Render the material from the line containing "You are a GUI" through the end as a JSON list of strings, one string per line, with blank lines and pictures left out.
=-=-=
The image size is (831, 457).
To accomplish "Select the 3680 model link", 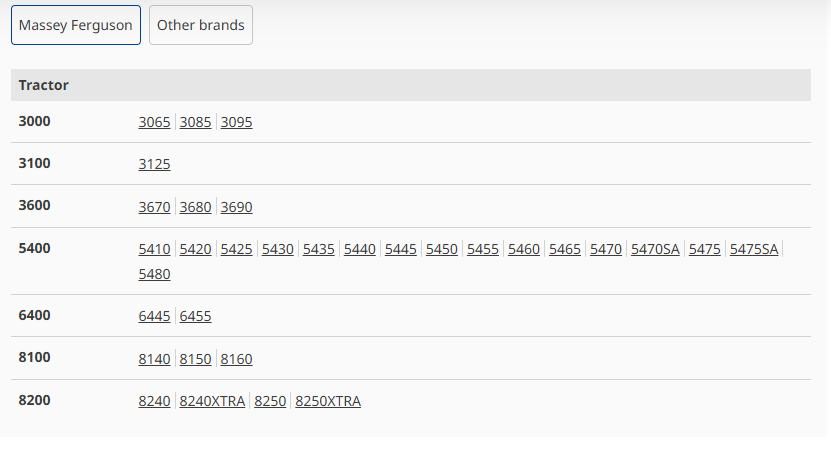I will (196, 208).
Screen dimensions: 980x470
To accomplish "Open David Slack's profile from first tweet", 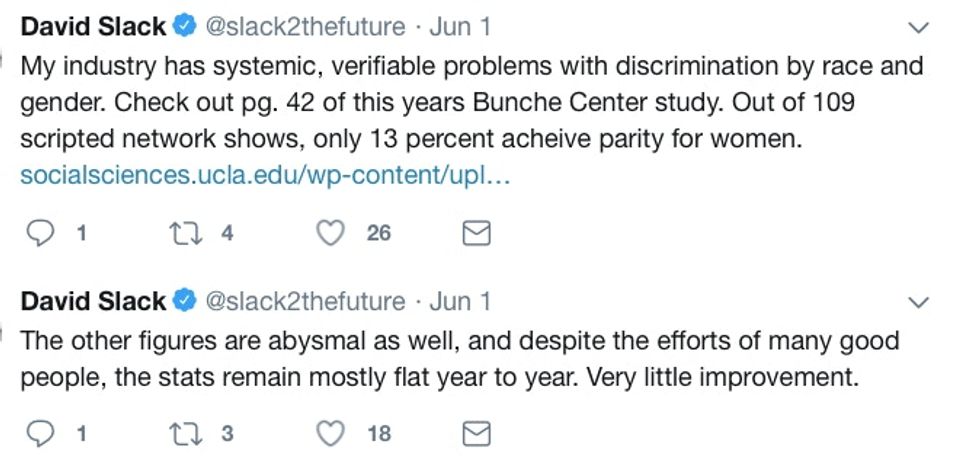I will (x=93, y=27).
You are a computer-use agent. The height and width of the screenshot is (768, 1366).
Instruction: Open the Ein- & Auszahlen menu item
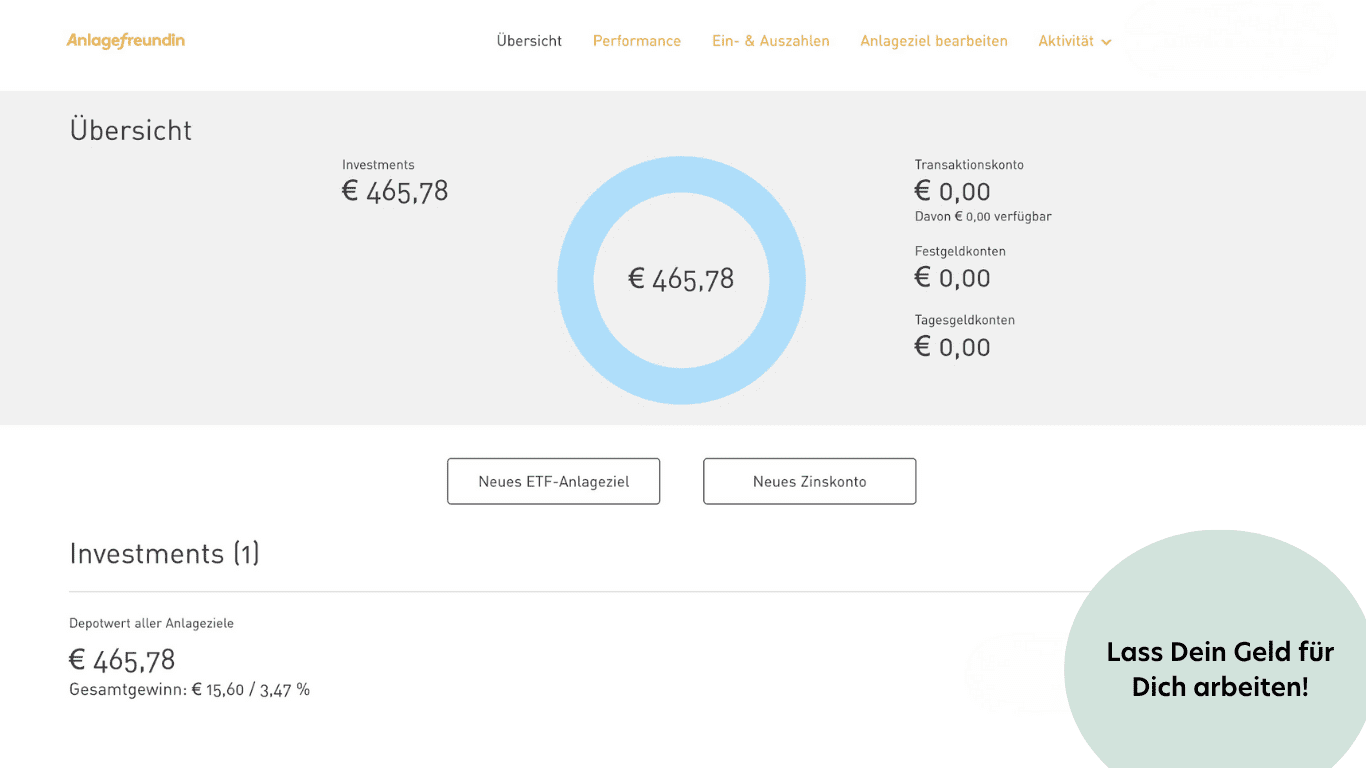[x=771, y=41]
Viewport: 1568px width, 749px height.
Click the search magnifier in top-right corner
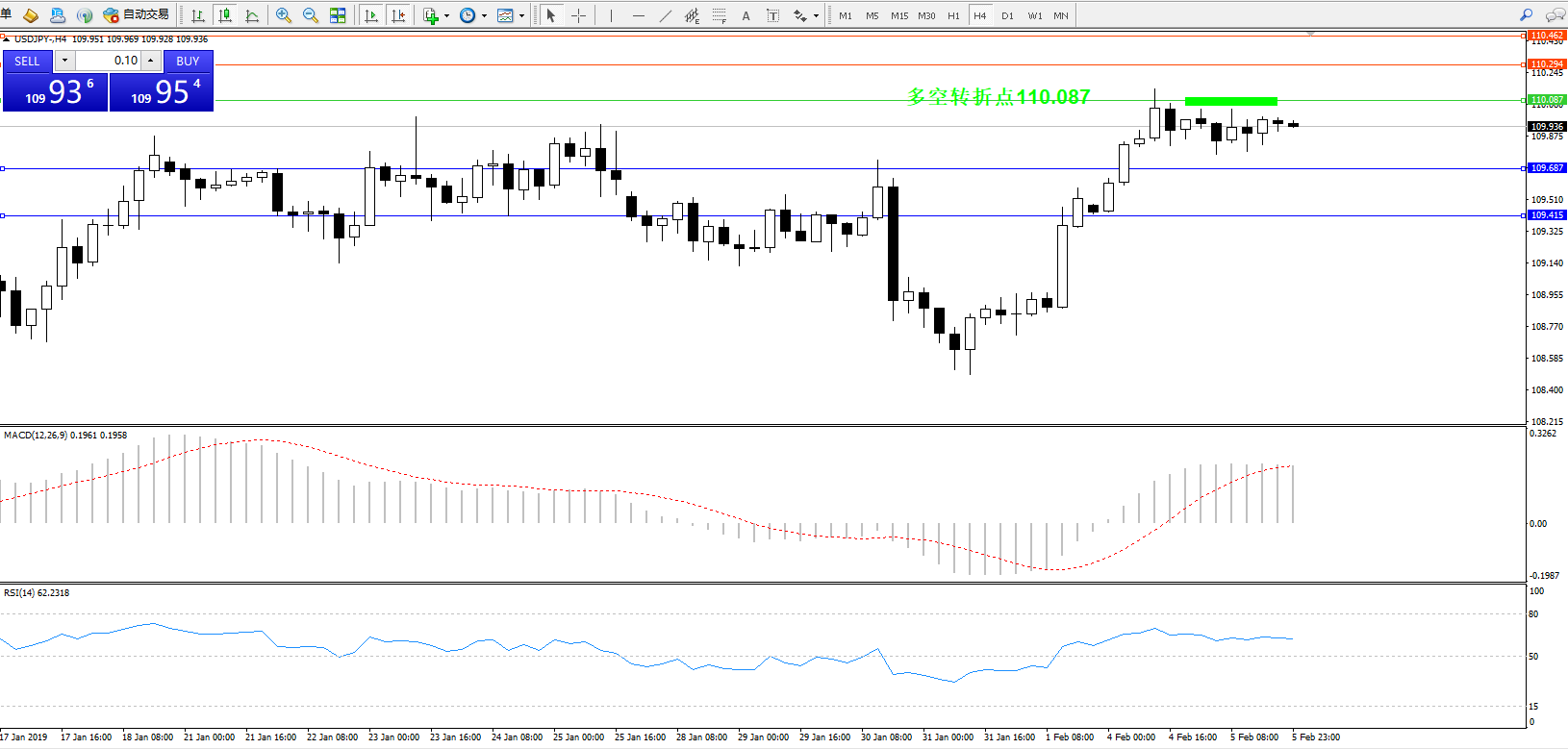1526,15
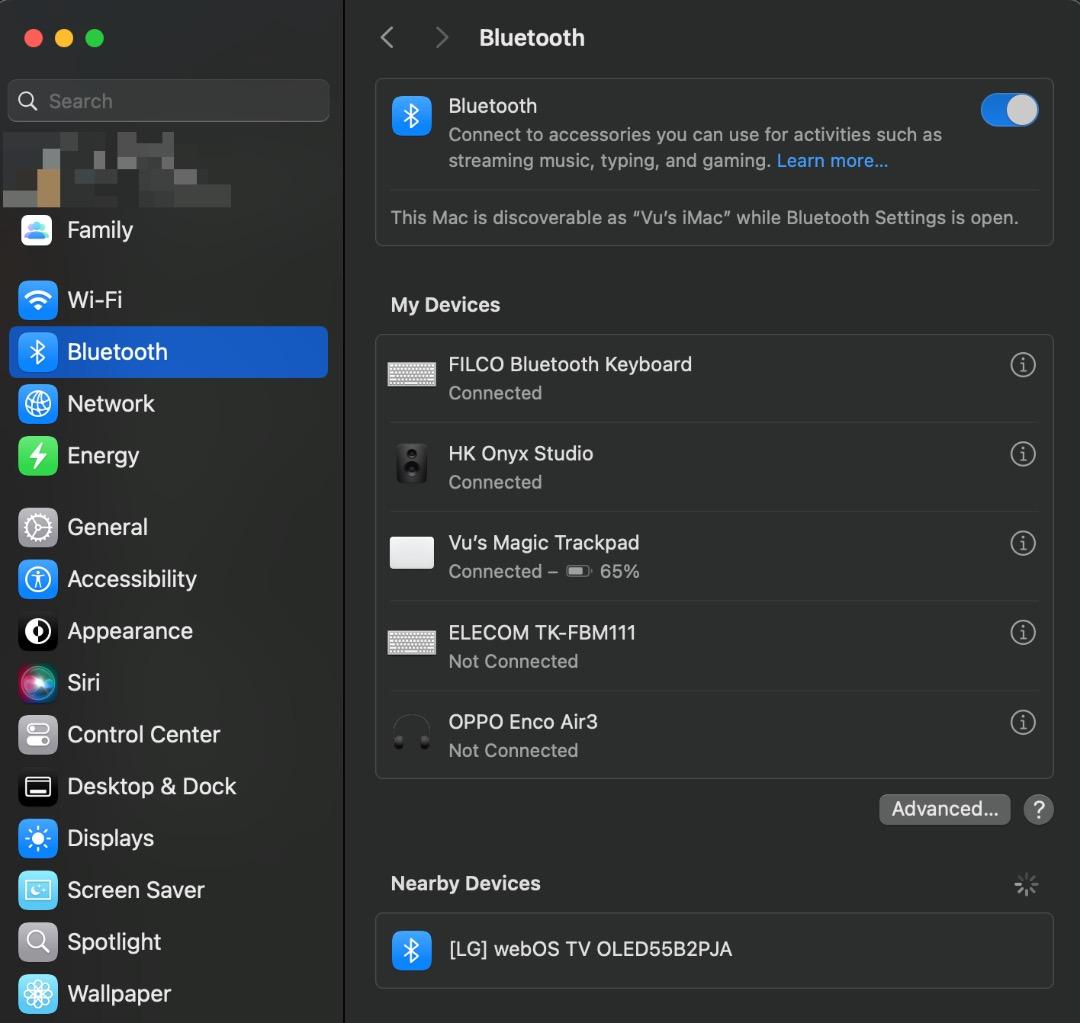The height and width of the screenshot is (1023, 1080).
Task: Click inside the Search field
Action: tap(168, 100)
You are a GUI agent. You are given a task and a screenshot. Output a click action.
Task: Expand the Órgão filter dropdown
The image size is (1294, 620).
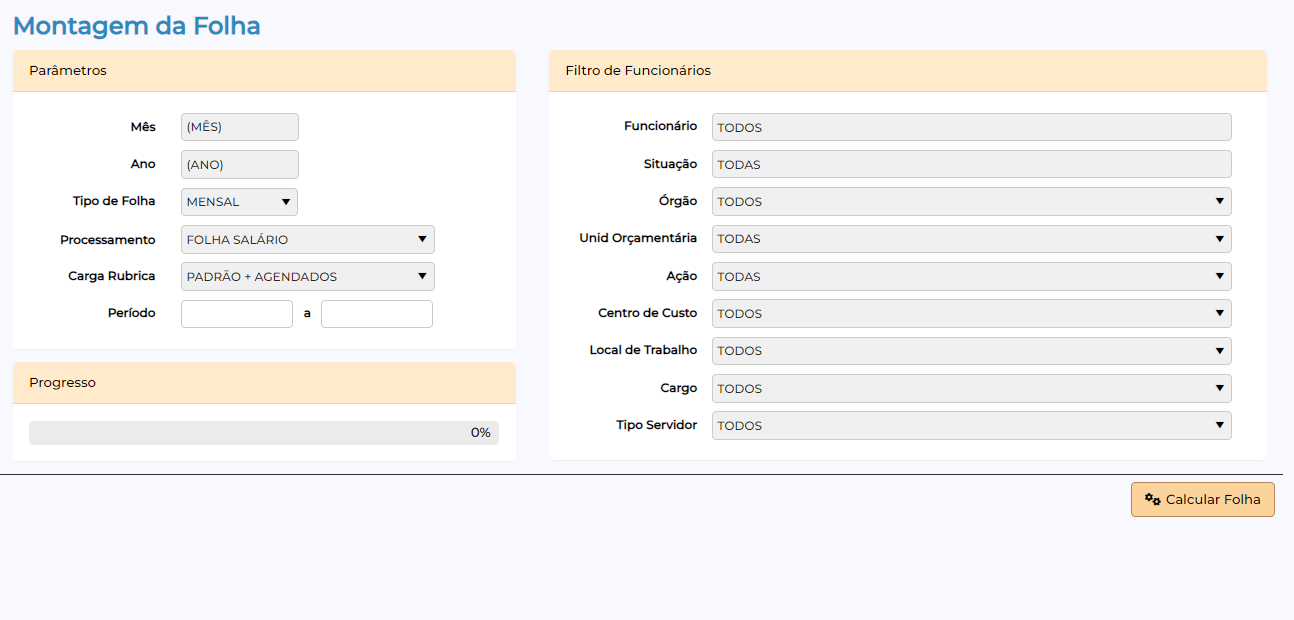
=-=-=
*SOLUTION FOR THIS EXERCISE*:
[
  "You are a GUI agent. You are given a task and a screenshot. Output a click action.",
  "Task: Expand the Órgão filter dropdown",
  "The image size is (1294, 620)."
]